Jose C. Florez, M.D., Ph.D. is the Chief of the Diabetes Unit at the Massachusetts General Hospital, Professor of Medicine at Harvard Medical School, and an Institute Member at the Broad Institute.
He and his group have contributed to the performance and analysis of high-throughput genomic studies in type 2 diabetes and related traits and complications, in international consortia such as MAGIC, GENIE, DIAGRAM, T2D-GENES, AMP-T2D and SIGMA. He leads the genetic research efforts of the Diabetes Prevention Program, and is the Principal Investigator of the Study to Understand the Genetics of the Acute Response to Metformin and Glipizide in Humans (SUGAR-MGH). In addition to his research and teaching duties, he is clinically active in the MGH Diabetes Center, the Endocrine inpatient consult service, and the Down Syndrome Program. He is the Editor-in-Chief of Current Diabetes Reports, an MGH Research Scholar, and the recipient of the 2010 Presidential Early Career Award for Scientists and Engineers, the highest honor bestowed by the United States government on science and engineeringprofessionals in the early stages of their independent research careers.
Nada Jabado, M.D., Ph.D.
Dr. Jabado is a pediatric hematologist-oncologist at the Montreal Children’s Hospital and a professor of Pediatrics and Human genetics at the McGill University, Montreal, Canada. Nada received her M.D. at the Université Pierre et Marie Curie, Paris, France, and Ph.D. in Immunology in the INSERM, France.

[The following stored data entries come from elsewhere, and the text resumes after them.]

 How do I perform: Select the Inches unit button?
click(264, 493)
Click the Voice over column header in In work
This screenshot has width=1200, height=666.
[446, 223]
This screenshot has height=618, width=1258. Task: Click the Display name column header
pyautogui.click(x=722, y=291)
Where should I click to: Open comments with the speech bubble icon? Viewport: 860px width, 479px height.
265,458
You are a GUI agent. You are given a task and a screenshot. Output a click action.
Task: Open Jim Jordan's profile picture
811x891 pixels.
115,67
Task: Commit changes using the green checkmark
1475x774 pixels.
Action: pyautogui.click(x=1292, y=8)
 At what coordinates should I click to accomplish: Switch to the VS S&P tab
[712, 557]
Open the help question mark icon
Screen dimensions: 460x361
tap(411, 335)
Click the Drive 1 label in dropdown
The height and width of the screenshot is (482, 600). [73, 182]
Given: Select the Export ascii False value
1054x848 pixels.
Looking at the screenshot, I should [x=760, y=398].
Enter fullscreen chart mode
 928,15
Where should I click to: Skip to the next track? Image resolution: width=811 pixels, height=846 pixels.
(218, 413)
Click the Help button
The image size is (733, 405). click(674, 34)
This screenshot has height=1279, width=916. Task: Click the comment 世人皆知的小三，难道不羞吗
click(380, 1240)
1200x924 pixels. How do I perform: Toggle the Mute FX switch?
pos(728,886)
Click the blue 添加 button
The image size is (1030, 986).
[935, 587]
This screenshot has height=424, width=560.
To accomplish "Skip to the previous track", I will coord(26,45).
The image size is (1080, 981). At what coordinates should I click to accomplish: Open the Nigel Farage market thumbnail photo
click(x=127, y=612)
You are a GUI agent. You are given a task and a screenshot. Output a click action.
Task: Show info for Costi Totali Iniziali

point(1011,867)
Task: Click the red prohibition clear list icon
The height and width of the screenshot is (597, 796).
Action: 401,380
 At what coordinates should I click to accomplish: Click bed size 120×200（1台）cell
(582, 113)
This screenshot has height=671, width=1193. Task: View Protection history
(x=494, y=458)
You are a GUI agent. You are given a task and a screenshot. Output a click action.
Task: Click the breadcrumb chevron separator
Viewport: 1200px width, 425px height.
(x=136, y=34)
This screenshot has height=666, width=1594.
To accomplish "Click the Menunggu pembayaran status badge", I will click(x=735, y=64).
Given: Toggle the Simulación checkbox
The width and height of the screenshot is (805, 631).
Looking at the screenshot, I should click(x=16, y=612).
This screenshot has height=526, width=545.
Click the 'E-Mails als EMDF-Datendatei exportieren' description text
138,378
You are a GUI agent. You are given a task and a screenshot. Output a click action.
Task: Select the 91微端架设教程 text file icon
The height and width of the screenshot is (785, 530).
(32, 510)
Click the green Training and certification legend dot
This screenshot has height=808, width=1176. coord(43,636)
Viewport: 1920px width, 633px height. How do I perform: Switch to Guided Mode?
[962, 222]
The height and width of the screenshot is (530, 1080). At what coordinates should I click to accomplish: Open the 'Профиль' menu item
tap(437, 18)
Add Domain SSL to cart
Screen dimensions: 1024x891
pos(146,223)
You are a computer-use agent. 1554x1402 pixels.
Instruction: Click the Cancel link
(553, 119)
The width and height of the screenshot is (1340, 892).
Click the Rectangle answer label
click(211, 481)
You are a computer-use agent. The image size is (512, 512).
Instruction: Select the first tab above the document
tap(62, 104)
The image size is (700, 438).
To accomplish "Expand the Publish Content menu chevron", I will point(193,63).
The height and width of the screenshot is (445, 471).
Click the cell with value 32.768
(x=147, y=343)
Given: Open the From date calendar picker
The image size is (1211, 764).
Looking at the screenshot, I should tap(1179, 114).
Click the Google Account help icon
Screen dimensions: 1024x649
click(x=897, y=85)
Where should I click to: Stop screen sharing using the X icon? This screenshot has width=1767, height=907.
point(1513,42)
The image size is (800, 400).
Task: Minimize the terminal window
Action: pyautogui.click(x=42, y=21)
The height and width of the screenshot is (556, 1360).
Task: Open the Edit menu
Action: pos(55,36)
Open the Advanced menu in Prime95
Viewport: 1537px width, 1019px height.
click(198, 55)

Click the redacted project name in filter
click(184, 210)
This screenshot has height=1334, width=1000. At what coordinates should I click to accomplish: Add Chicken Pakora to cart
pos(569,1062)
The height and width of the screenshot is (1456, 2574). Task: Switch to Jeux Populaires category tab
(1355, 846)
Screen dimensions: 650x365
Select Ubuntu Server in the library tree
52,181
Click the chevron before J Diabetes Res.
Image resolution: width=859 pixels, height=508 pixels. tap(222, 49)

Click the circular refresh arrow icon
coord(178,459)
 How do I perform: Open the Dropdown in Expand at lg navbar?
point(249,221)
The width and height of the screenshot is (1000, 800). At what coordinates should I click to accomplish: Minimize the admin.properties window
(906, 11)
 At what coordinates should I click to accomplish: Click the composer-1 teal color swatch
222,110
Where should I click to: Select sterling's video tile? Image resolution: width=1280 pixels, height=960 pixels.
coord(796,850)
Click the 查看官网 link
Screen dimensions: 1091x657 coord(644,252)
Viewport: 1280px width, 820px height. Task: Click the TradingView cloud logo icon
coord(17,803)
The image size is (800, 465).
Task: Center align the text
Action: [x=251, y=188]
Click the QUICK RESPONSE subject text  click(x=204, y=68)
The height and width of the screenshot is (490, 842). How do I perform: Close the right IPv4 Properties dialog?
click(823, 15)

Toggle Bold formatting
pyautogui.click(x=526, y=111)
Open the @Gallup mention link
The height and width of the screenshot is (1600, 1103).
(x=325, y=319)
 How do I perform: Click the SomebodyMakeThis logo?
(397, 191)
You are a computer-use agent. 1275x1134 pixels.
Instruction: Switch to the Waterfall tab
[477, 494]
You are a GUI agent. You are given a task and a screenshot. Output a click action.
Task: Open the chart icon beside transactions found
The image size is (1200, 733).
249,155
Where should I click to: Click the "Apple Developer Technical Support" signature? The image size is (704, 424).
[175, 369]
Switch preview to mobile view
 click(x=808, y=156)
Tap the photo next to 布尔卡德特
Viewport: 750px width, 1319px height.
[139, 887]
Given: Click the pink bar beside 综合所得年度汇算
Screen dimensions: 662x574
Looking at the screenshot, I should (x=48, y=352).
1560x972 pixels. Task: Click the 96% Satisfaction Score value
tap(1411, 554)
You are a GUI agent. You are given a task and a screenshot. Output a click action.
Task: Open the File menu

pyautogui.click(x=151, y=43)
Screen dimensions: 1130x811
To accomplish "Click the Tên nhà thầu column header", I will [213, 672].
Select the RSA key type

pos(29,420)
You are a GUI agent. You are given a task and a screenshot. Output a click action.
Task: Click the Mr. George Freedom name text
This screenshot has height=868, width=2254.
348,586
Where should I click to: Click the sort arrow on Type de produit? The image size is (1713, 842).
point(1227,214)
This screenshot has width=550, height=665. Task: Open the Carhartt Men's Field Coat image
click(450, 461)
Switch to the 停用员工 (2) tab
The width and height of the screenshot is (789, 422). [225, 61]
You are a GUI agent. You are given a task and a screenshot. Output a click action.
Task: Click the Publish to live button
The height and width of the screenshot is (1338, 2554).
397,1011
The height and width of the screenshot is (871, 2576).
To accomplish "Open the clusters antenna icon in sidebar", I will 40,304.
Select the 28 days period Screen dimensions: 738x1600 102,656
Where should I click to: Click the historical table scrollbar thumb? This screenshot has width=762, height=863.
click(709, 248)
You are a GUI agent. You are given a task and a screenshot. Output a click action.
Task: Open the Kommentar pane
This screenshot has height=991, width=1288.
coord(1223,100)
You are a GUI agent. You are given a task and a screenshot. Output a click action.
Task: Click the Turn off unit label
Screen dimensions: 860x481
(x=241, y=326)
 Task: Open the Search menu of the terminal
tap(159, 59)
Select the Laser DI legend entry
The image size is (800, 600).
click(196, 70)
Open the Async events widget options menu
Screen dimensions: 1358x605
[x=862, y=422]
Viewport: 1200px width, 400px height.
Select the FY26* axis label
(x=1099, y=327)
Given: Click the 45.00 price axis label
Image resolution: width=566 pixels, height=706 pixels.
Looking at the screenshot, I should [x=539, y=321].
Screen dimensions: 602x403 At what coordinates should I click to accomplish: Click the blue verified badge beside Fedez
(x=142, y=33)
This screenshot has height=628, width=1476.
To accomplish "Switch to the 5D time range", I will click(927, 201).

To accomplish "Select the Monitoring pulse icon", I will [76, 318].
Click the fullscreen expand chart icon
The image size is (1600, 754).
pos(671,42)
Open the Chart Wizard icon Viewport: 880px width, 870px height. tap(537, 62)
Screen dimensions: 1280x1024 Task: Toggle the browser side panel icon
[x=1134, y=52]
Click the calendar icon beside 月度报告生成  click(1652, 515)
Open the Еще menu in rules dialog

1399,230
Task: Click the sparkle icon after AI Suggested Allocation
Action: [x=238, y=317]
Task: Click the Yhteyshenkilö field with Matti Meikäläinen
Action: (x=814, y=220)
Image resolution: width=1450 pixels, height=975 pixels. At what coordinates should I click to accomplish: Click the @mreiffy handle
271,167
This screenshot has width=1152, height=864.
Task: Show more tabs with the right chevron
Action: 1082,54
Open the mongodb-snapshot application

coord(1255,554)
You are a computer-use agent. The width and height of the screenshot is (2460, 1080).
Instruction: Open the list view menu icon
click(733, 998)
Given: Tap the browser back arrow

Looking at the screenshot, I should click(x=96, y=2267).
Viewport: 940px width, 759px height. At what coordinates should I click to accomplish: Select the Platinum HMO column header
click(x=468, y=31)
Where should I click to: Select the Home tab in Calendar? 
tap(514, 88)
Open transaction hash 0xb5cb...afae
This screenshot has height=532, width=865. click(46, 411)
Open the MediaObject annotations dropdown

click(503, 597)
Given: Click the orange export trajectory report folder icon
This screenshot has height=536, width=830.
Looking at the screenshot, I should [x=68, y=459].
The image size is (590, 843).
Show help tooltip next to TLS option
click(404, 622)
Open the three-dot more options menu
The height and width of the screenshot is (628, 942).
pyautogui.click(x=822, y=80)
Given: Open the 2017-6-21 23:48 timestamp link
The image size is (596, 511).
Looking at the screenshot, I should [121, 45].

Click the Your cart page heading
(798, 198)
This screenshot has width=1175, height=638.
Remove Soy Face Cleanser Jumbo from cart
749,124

Nada’s research focuses on genetics of pediatric brain tumors. Her group established that the pediatric Glioblastomas Multiforme, one of the deadliest cancers in humans, is genetically distinct from the adult glioblastomas and arises due to a novel class of recurrent driver mutations in the histone molecules. The histone mutations lead to an abnormal epigenetic landscape in tumor cells blocking cell differentiation and inducing high-grade invasive tumor transformation. Nada’s work led to a paradigm shift in understanding the mechanisms that cause brain tumours in children and opened up new therapeutic possibilities based on specific mutations in specific patients.
Nada’s ground-breaking work was recognized by numerous awards and a generous support from the Canadian Institute of Health Research, Genome Canada and other agencies.
Ryuichi Nishinakamura, Ph.D. graduated from the University of Tokyo, and spent several years as a clinical nephrologist. After obtaining his Ph.D. in 1996, he started working on kidney development. He moved to Kumamoto University in 2004 as a professor, and is now a Director, as well as a Professor in the Department of Kidney Development, at the Institute of Molecular Embryology and Genetics, Kumamoto University, Japan. His ultimate goal is to elucidate molecular mechanisms in kidney development and to rebuild the kidney from pluripotent stem cells.